Campo largo, ma non proprio sereno. Le ultime ore sono state caratterizzate da una serie di botta e risposta tra Cateno De Luca, che appare sempre più spostato verso il centrodestra, Ismaele La Vardera e il PD.
Nomi tanti, idee confuse. La Vardera, forte del risultato amministrativo di Bronte e di Agrigento, ha deciso che, comunque, sarà il candidato alla presidenza della Regione.
Primarie sì o no, si vedrà. Certo è che La Vardera, su Live Sicilia, perimetra: «Sono davvero stanco di certi tatticismi. La locomotiva del campo alternativo al centrodestra non è il Pd di Barbagallo ma Controcorrente e, se lui vuole continuare a perdere tempo, non resteremo ad aspettare il Pd di Barbagallo. A volte mi viene il dubbio se davvero vogliamo vincere».
E a stretto giro è arrivata la lettera di Dario Safina, che, dalle pagine dello stesso giornale, si è premurato di far sapere a La Vardera e al popolo dem che le parole del leader di Controcorrente erano scomposte: «Offendono la comunità politica del Partito Democratico siciliano».
La Vardera: «Il ragazzino vi saluta»
Il deputato affida ai social una riflessione: «La settimana che è trascorsa mi ha visto, mio malgrado, al centro di continui attacchi da parte di elementi di spicco del governo Schifani. Fanno riflettere le bordate di chi “dovrebbe” essere tuo alleato, ma questa è un’altra storia.
Ad ogni modo, si sono scomodati per me: l’ex presidente del Parlamento Miccichè, poi l’ex presidente della Regione Lombardo, fino all’attuale presidente del Parlamento Galvagno. Tutti concordi nel dire che io non avrei le competenze per amministrare la Sicilia».
Hanno paura, dice La Vardera, di chi etichettano come un “ragazzino” della politica, che evidentemente fa paura.
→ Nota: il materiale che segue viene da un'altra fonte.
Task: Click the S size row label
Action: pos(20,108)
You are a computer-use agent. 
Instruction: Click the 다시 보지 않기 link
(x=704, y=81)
Piccato, aggiunge: «Sulle competenze devo dire che avete ragione. Non ho esperienza. Non ho esperienza nell’imporre l’assunzione di mia moglie in un ente regionale, così come fa il vostro collega deputato Gallo. Non ho esperienza nell’essere arrestato, così come i vostri colleghi, in ordine: 1. on. Mancuso, 2. on. Castiglione. Insomma, non mi intendo di questo genere di cose, e lo rivendico con orgoglio.
Schifani era presidente del Senato: come esperienza potrebbe fare lezioni, eppure i risultati sono noti. Ogni giorno, invece, pancia a terra, studio per svolgere al meglio il mio ruolo. Da solo e all’opposizione ho portato risultati verificabili e documentabili.
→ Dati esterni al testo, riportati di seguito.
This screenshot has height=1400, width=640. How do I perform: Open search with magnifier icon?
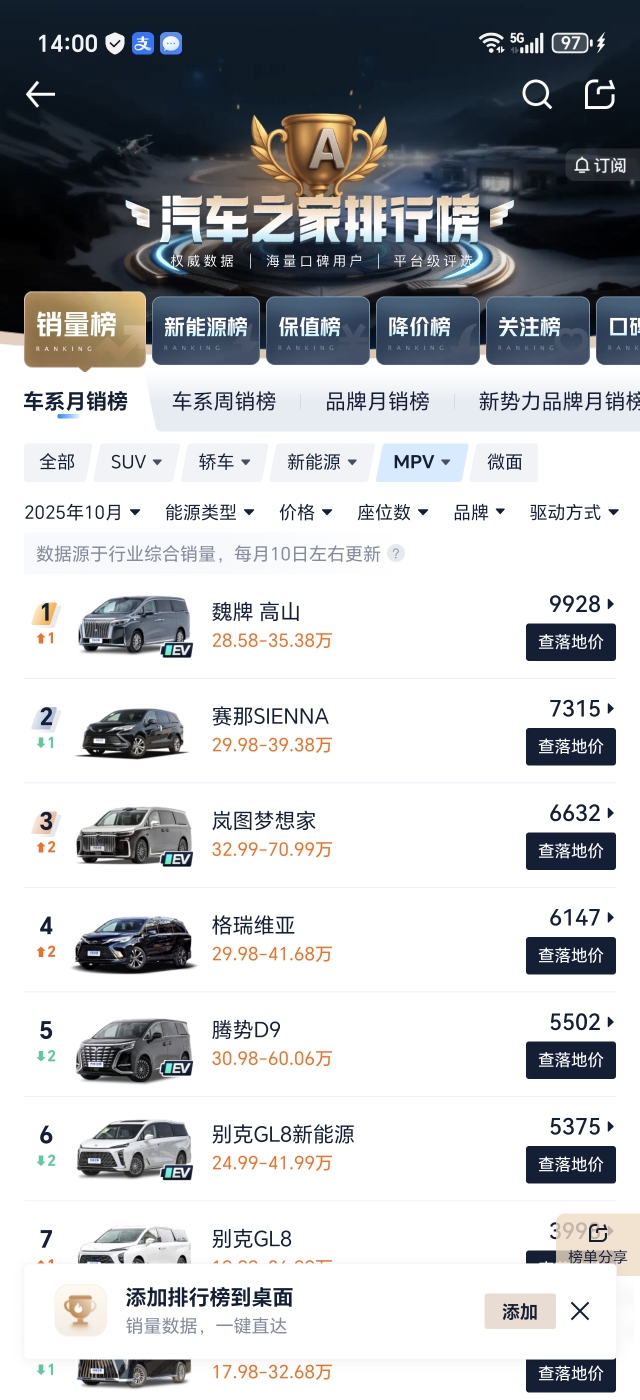[537, 95]
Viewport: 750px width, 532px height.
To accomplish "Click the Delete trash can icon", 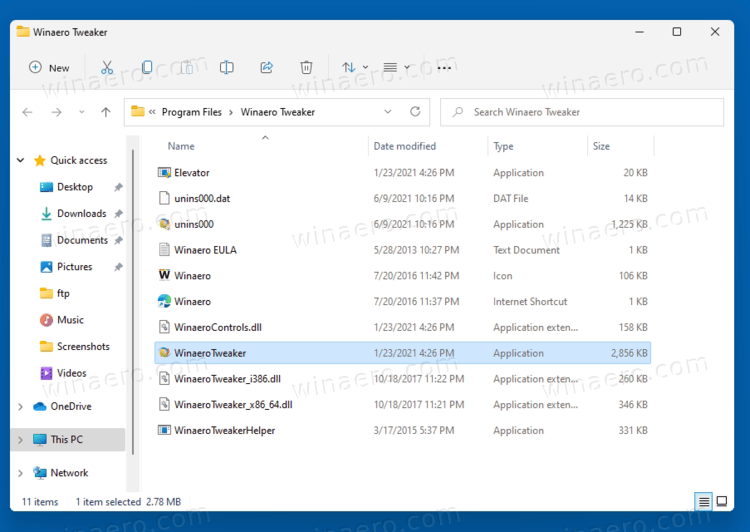I will point(306,67).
Dico solo che il prossimo presidente della Regione non deve essere un uomo solo al comando, ma il finalizzatore di un team con altissime competenze nei singoli settori.
A un presidente di Regione va chiesto massimo rigore, credibilità e voglia di lavorare senza sosta. E soprattutto la capacità di non essere ostaggio dei suoi stessi alleati.
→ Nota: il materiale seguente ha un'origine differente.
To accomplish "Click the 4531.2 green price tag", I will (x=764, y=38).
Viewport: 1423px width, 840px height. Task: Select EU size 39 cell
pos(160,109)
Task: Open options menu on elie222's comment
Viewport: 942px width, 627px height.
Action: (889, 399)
I siciliani diranno se ho queste capacità. Nel frattempo vi dico grazie: ogni vostro attacco mi fa guadagnare almeno dieci punti. Il ragazzino vi saluta».
Centrodestra, prova di coalizione
Giovedì si sono riuniti a Palermo i responsabili regionali delle forze politiche del centrodestra siciliano: Nino Minardo (Forza Italia), Luca Sbardella (Fratelli d'Italia), Nino Germanà (Lega), Marianna Caronia (Noi Moderati), Fabio Mancuso (Grande Sicilia), Decio Terrana (Udc) e Carmelo Pace (Democrazia Cristiana).
C’è un messaggio chiaro arrivato dalle amministrative: «Non si può ignorare il segnale delle urne, che ha evidenziato un problema: gran parte della responsabilità va attribuita all’esserci presentati divisi in tante realtà locali. I risultati conseguiti, se da un lato confermano la forza del centrodestra e il consenso di cui continua a godere tra i siciliani, dall'altro richiamano tutte le forze della coalizione alla necessità di rafforzare il coordinamento politico, la programmazione condivisa e la capacità di tradurre l'unità dell'alleanza in una proposta sempre più coesa e competitiva sui territori. Da questa consapevolezza intendiamo ripartire, facendo tesoro delle indicazioni emerse dal voto».
Sul tavolo della riunione non c’è alcuna ipotesi di elezioni anticipate: le regionali si terranno a scadenza naturale, nel 2027.